Silent Knight: Alexander Skarsgard (Leo) in Netflix’s Mute

Silent Knight: Alexander Skarsgard (Leo) in Netflix’s Mute

NEW MOVIES

Mute (Netflix, 2018, 126 minutes): Netflix’s recent run of high-profile science-fiction movies continues with Mute, a wayward, unfulfilling drama about a desperate man’s search for his missing girlfriend in the seamy underbelly of Berlin 25 years from now. This is the same era as writer/director Duncan Jones’ debut, 2009’s Moon, which is amusingly cross-referenced here and more importantly remains by far his best feature. Moon wrung existential wonder from its self-contained lunar setting, but the expanses of Berlin are rendered as a tepid nod to the original Blade Runner, right down to the flashing neon that shines through the snug apartment of Leo (Alexander Skarsgard). Amish-raised and without the ability to speak due to a childhood accident, the barman in a gangster’s nightclub searches for his beloved Naadirah (Seyneb Saleh), a waitress with noir-worthy secrets. The connection appears to be a pair of American doctors – played by Paul Rudd, revealing a violent prickliness, and Justin Theroux – doing illegal work, but the plotting is tepid and the futuristic setting illuminates little about the characters, making do instead with the observation that in the future people in nightclubs will have crazy haircuts. With his stooped shoulders, the silent Skarsgard plays a despairing outsider, but his quest never really takes shape and the conclusion is unfortunately elongated.

New on Netflix: Martin Scorsese’s scabrous comedy of American excess The Wolf of Wall Street (2013, 179 minutes), with Leonardo DiCaprio and a brilliantly unhinged Jonah Hill; A Field in England (2013, 90 minutes), a psychedelic derangement from English filmmaker Ben Wheatley (Free Fire) set during the English Civil War.

New on SBS On Demand: Whether as a mini-series or a vast but still abridged feature film, Olivier Assayas’ masterful study of 1970s terrorism, Carlos (2010, 326 minutes), hasn’t always been readily available.

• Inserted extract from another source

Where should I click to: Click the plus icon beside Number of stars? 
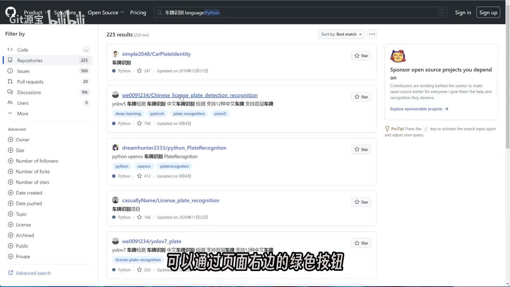pyautogui.click(x=11, y=182)
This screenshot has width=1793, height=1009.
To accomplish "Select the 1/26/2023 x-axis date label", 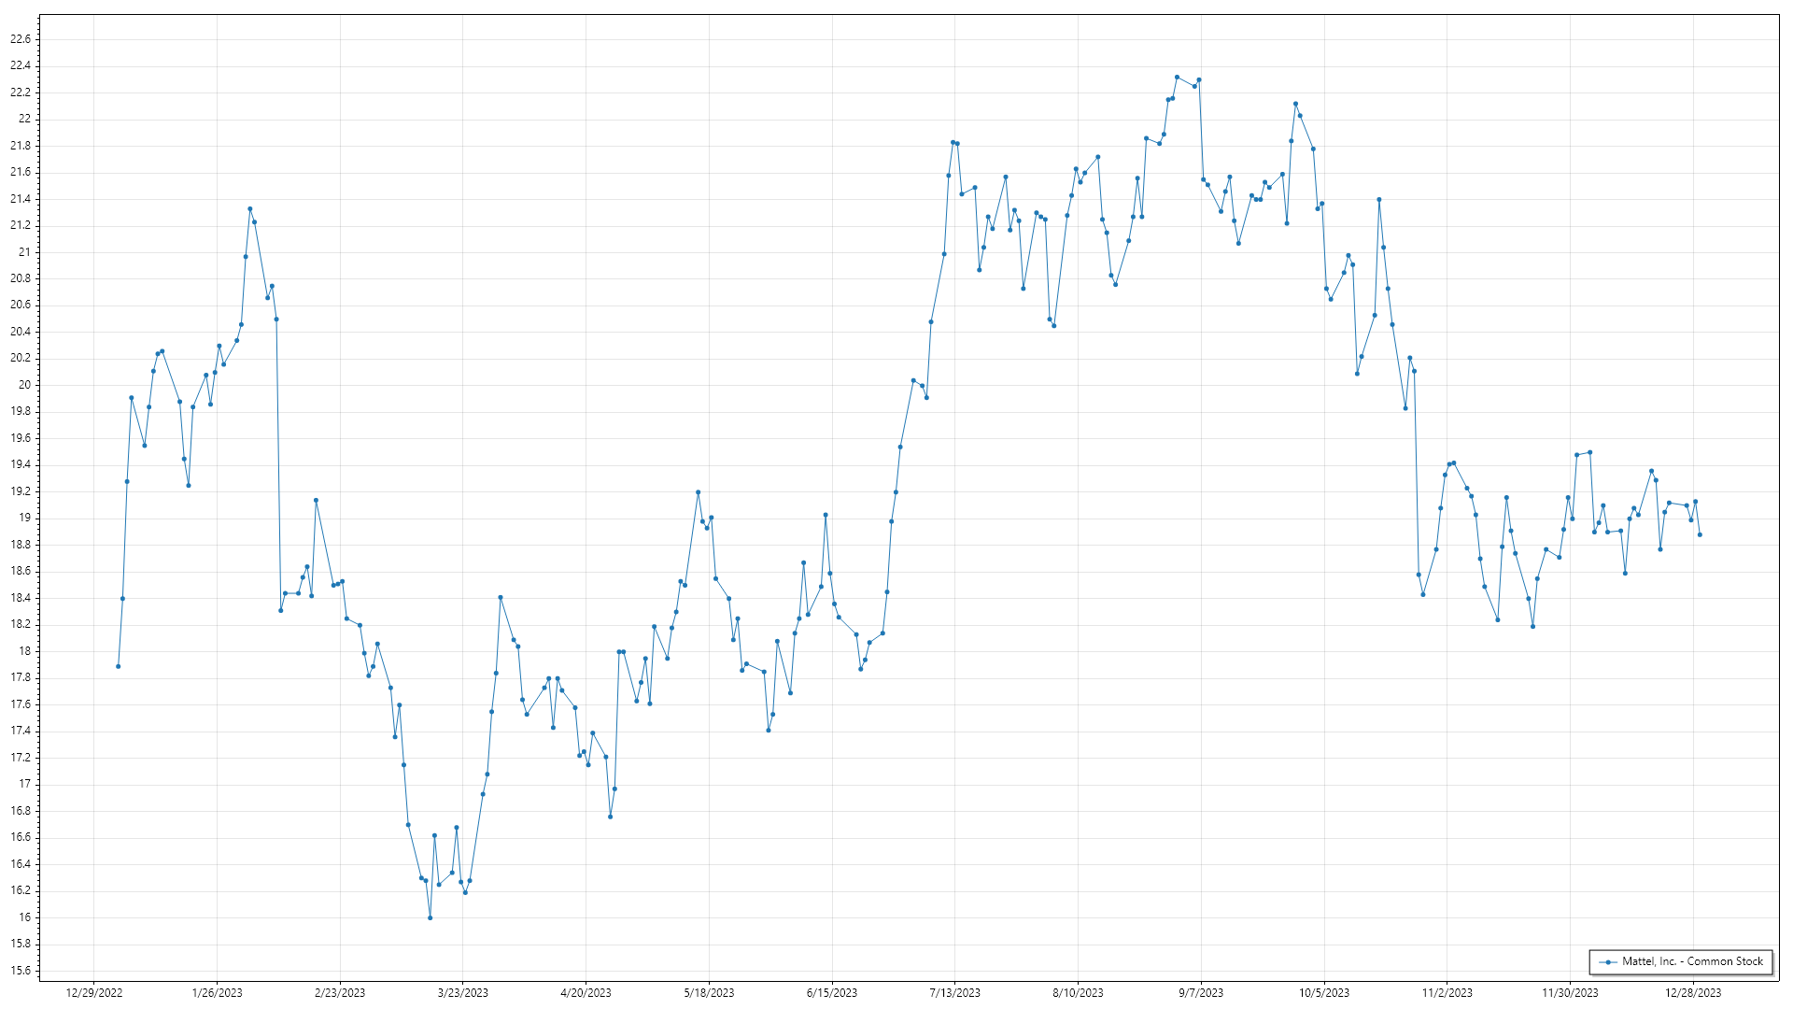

Now it is, in three feature length parts starring Edgar Ramirez, and it’s a gripping portrait of charisma and modern history, with ideology being bent to abusive needs.

New on Stan: Shot in black and white, Alexander Payne’s reflective road movie Nebraska (2013, 115 minutes) digs into the strange connections of the American family; the bracing American independent comedy White Reindeer (2013, 79 minutes), where a widowed suburbanite spends the Christmas season taking a walk on the wild side.